One such service is internet, for which GTT, as part of a consortium, invested US$30M in 2010 to construct a submarine fiber optic cable system, the Suriname-Guyana Submarine Cable System (SG-SCS). This system has landing points in Trinidad, Guyana and Suriname.
The SG-SCS became a point of note in the Public Utilities Commission (PUC)’s Order No.1 2015 (which is available on the PUC website for public scrutiny), when GTT requested a review of its rates for services provided under the 1990 Agreement – and for which, the PUC is the regulator.
The 2015 Order stated: “A few years ago GTT spent US$30 million to establish an underwater cable from Suriname (SG-SCS). We had requested particulars of this transaction and were told that it had no business plan for that enterprise!!!
“GTT also told us that the cable will not form part of the asset base in any tariff filing, that it does not plan to operate the cable system as any type of common carriage, and as such the cable system is not subject to the Commission’s approval or authority pursuant to Section 28 of the PUC Act.”
Based on GTT’s ability to land the SG-SCS without need for approval or presentation of business plan to its regulator (the PUC), observers want to know under which provisions and/or permissions was this investment done.
Further to its Order, the PUC said it subsequently learnt GTT created an offshore company in the British Virgin Islands (a well known tax haven), to sell bandwidth to service providers, and then transferred its ownership of the SG-SCS to this newly formed company.
The PUC later found, however, that GTT was that company’s only purchaser of bandwidth in 2011, noting that, despite the maneuvering, this was in actuality an investment by GTT.
The PUC also observed that this investment served GTT since bandwidth is an essential component in the lucrative internet business in which GTT is prominently involved.
The PUC stated: “We are not aware that GTT has been earning any interest on the funds expended in the creation and functioning of the subsidiary.
“A utility company may have little incentive to minimise its own expenses while remitting funds to an overseas enterprise, be it parent or lateral subsidiary, which may result in significant increased profit to that entity with no regulatory limit on its permissible earnings. There must be dealings with affiliates at arm’s length.”
In raising this point, the PUC, as GTT’s regulator under the 1990 Agreement, was keen to note that it does not have the practicability to regulate transactions with affiliates that may involve the examination of their books and records, and which can be very critical in tracing the bona fides of an affiliated transaction.
It also noted that since the subsidiary does not come under its jurisdiction/purview, it is therefore impossible for the PUC to review/examine the books, account papers or records kept by them (the subsidiary).
Significantly, the 2015 Order states, “The Commission in monitoring the operations of Utility Companies under our purview has long held the view that GT&T appears to inflate the cost of its capital acquisitions.
“This will increase the asset base of the Company resulting in higher profits to which it is not entitled.
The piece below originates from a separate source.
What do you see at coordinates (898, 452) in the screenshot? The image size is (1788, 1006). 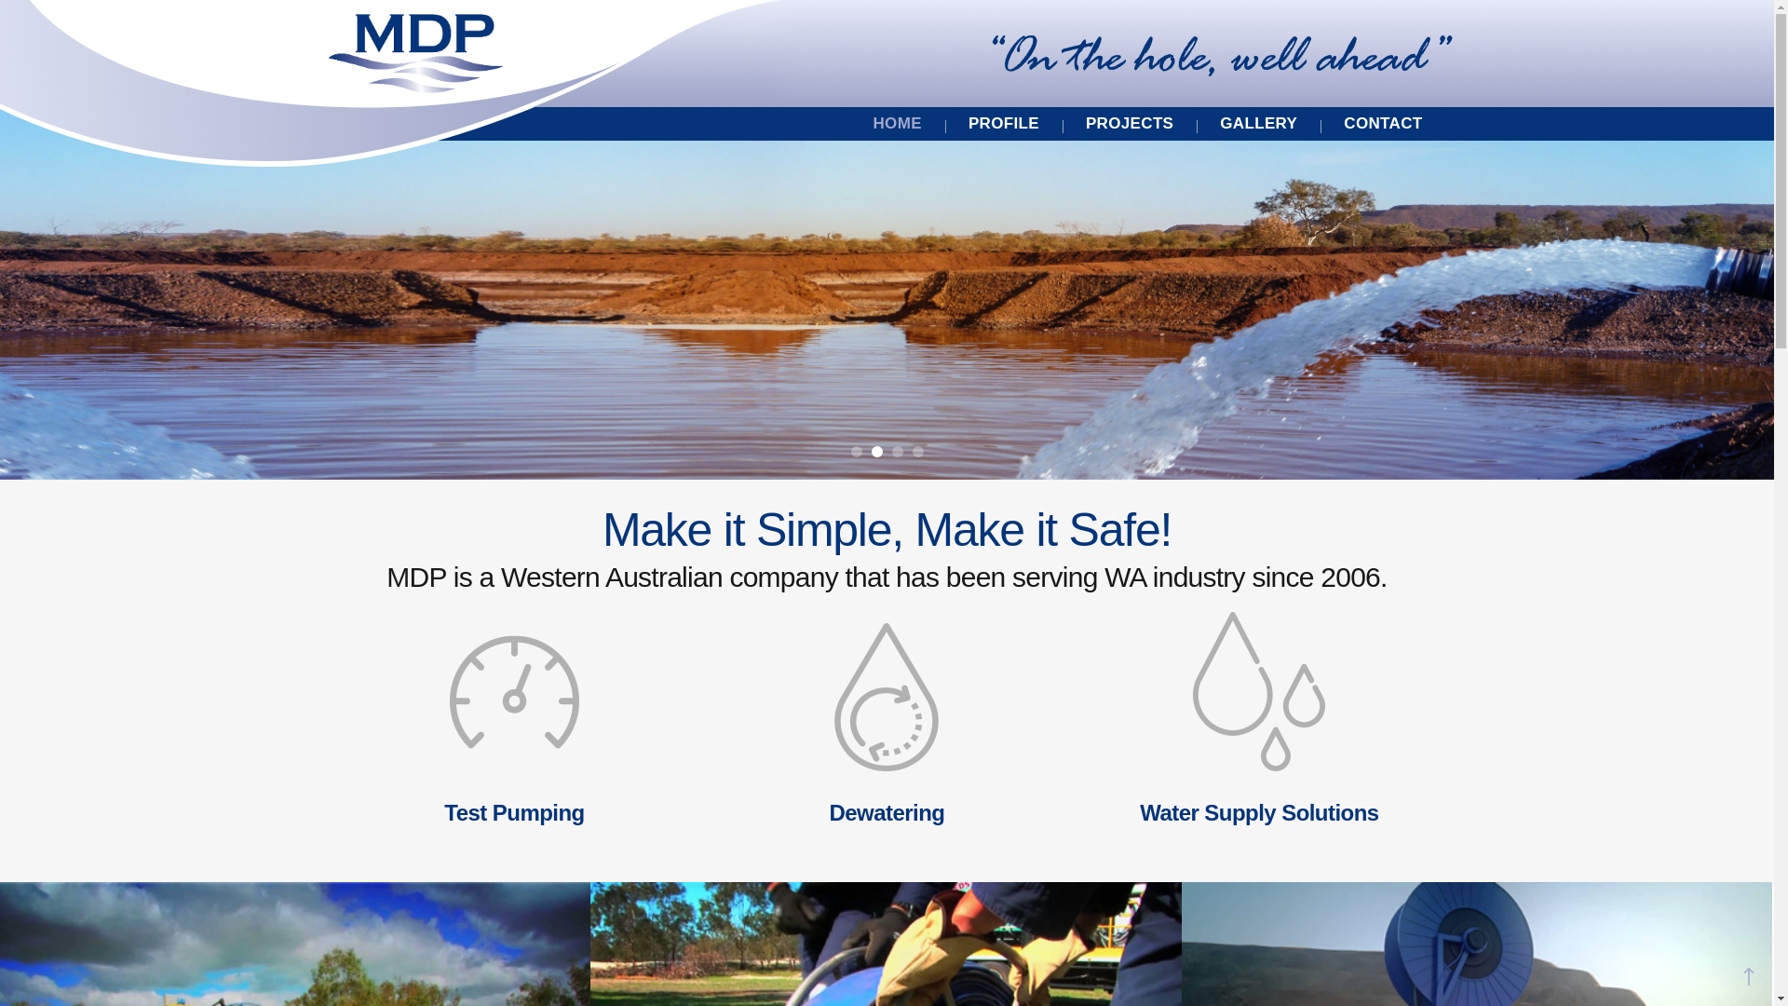 I see `'3'` at bounding box center [898, 452].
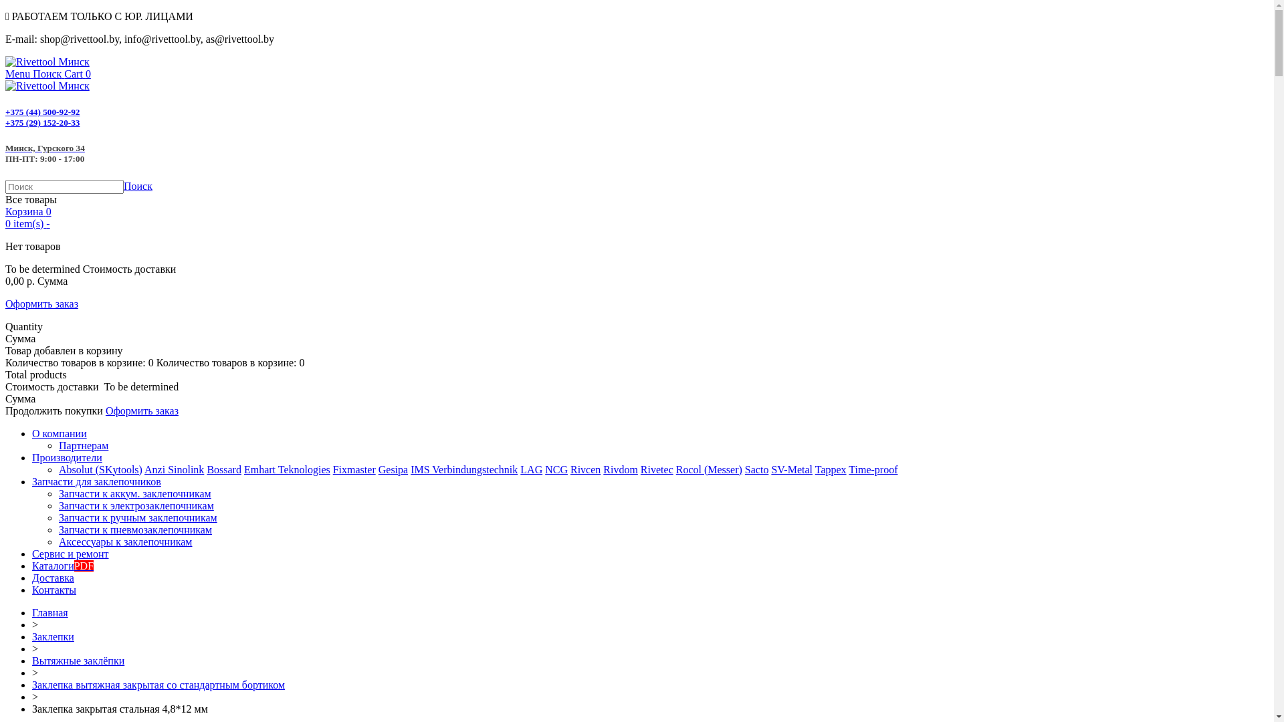 This screenshot has height=722, width=1284. I want to click on 'Rivcen', so click(570, 469).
If this is so then the depreciation figures stated in the financial statement would be overstated.”
The 2015 Order continues, “We are also concerned about the valuation of the Company’s assets and its reluctance to respond to our requests for the acquisition costs of assets for specific periods.
“We also have a difficulty reconciling the company’s test year data and investigations must be conducted seeking explanations on the computation of property, plant and equipment, and working capital.”
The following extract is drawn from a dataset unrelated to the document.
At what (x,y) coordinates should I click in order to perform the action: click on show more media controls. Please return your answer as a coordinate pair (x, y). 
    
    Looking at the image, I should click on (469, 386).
These points become noteworthy when one considers GTT’s continual complaint that it is “overtaxed” at a rate of 45% –even though it fails to provide detailed accounting to its regulator (the PUC) through mechanisms such as conflating revenues for regulated and unregulated services which shroud a true assessment of the company’s actual rate of returns on investments under its licence; using an offshore company to hide investments; and bypassing the PUC for permissions to operate by claiming that services are outside of the ambit of its regulation.
In view of the doubts relating to the true value of GTT’s asset base, and the accompanying issues in relation to determining its real, effective tax rate, the PUC, in its 2015 Order, said it may consider having an investigation carried out in this regard.
This would indeed be helpful, prior to liberalization and the settlement of GTT’s outstanding US$44 million tax claim to the Guyana Revenue Authority (GRA), to ensure that the Guyanese treasury is not further deprived of revenues, apart from the already considerable tax concessions GTT enjoys under the 1990 Purchase Agreement, and the additional benefits post-liberalization it is seeking in its negotiations with the government.